**Provided entries**
————
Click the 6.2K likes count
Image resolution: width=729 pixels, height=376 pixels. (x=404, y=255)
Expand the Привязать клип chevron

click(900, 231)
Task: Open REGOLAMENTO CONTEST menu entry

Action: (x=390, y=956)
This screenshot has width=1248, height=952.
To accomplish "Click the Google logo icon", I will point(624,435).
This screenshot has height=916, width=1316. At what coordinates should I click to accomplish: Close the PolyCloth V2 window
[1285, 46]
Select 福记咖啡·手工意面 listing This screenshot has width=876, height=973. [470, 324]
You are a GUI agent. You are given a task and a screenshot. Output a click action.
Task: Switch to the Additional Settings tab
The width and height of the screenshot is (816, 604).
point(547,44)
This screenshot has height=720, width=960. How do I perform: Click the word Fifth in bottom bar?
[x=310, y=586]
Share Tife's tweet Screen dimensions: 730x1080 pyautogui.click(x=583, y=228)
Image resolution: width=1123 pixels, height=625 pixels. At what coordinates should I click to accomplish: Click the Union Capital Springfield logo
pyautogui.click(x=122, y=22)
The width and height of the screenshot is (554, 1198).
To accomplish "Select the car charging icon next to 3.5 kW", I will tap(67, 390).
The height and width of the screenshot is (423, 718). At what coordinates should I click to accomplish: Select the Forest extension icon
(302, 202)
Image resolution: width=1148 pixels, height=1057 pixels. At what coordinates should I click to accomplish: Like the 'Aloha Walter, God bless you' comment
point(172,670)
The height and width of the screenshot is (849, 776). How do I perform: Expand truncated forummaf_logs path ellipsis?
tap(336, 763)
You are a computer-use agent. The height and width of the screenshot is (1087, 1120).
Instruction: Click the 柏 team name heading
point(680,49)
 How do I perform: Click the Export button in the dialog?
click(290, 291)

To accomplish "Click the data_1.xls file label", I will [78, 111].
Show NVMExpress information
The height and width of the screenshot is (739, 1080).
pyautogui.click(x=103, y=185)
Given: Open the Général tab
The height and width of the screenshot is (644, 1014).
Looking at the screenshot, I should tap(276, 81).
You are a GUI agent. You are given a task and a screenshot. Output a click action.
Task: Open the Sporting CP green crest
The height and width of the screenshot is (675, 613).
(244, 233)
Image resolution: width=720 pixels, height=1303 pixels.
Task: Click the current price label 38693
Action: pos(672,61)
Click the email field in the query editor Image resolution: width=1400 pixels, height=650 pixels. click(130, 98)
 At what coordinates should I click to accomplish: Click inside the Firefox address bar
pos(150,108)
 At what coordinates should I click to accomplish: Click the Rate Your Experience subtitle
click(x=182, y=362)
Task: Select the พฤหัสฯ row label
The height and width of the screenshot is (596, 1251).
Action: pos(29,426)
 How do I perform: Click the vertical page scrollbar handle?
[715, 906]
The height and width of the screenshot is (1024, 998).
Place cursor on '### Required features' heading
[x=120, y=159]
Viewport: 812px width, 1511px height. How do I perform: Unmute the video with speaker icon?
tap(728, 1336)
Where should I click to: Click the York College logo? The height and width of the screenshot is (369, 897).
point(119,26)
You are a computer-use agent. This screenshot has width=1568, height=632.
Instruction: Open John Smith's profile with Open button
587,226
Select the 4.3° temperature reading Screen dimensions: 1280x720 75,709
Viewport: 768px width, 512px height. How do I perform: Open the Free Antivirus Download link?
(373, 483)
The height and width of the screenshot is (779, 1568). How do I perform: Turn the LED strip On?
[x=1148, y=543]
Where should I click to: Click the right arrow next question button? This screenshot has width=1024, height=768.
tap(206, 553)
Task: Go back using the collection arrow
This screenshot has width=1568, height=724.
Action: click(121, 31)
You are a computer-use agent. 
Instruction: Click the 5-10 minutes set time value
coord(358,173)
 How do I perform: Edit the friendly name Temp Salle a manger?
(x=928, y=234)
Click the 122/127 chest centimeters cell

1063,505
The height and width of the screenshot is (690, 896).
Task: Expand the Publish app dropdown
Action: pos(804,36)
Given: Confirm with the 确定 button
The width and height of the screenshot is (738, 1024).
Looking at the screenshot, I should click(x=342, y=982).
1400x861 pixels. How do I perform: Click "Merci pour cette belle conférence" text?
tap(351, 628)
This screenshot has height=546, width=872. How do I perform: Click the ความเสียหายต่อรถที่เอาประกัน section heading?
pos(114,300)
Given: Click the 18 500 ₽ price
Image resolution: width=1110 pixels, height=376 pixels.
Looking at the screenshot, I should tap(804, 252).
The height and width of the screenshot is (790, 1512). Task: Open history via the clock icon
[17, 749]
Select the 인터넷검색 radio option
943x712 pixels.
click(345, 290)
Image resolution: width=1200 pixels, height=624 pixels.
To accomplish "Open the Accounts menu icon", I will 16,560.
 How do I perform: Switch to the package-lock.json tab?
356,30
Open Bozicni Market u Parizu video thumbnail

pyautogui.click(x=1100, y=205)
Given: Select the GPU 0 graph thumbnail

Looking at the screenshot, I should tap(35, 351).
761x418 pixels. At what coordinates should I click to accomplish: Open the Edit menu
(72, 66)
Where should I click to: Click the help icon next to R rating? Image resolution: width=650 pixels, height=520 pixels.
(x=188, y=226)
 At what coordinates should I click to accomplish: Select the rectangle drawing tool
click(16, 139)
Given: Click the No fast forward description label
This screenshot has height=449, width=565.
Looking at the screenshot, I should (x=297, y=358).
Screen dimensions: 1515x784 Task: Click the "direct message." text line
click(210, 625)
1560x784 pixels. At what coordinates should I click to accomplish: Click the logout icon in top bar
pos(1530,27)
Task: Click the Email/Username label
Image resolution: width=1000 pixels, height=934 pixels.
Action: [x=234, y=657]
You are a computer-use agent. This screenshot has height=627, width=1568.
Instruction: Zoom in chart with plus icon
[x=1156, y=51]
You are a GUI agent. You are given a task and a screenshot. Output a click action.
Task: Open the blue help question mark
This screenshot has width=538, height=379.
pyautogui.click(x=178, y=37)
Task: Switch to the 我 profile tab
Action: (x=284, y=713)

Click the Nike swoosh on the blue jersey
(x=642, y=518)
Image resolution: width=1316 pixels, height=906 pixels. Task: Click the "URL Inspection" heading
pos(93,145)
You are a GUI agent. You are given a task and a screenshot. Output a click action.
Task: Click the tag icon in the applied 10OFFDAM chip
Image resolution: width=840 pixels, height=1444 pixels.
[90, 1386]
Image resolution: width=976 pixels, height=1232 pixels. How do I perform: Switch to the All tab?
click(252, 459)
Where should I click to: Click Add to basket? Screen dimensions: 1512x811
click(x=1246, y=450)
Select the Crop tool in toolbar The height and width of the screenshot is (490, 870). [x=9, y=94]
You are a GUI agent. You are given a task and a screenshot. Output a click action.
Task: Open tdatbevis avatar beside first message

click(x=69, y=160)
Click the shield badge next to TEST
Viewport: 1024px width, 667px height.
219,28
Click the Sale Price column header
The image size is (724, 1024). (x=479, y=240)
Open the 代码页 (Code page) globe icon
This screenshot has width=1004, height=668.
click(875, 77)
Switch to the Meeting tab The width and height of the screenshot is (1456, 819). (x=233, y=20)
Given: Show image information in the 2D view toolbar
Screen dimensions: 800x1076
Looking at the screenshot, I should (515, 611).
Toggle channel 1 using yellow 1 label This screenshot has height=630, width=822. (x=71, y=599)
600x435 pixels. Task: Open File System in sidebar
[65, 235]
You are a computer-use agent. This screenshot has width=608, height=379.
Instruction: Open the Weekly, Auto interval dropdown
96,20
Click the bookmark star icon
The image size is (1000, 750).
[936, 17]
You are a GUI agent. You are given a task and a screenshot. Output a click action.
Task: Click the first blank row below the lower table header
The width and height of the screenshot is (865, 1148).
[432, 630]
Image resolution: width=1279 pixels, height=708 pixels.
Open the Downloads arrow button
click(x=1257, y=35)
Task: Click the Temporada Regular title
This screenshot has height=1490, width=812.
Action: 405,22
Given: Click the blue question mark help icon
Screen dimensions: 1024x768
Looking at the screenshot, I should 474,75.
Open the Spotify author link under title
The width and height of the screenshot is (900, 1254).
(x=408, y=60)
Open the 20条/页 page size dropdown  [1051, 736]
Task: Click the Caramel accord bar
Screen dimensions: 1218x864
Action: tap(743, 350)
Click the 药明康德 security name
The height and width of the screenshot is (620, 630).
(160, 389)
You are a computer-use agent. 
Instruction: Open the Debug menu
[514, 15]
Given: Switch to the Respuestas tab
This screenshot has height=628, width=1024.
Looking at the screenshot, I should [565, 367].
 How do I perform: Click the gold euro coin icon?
————
**To do**
Take the stretch of lines above from the one containing "Select 福记咖啡·手工意面 listing" through the one containing "Share Tife's tweet" and repeat it exactly, adding no other line.

**Your solution**
Select 福记咖啡·手工意面 listing This screenshot has width=876, height=973. [470, 324]
You are a GUI agent. You are given a task and a screenshot. Output a click action.
Task: Switch to the Additional Settings tab
The width and height of the screenshot is (816, 604).
point(547,44)
This screenshot has height=720, width=960. How do I perform: Click the word Fifth in bottom bar?
[x=310, y=586]
Share Tife's tweet Screen dimensions: 730x1080 pyautogui.click(x=583, y=228)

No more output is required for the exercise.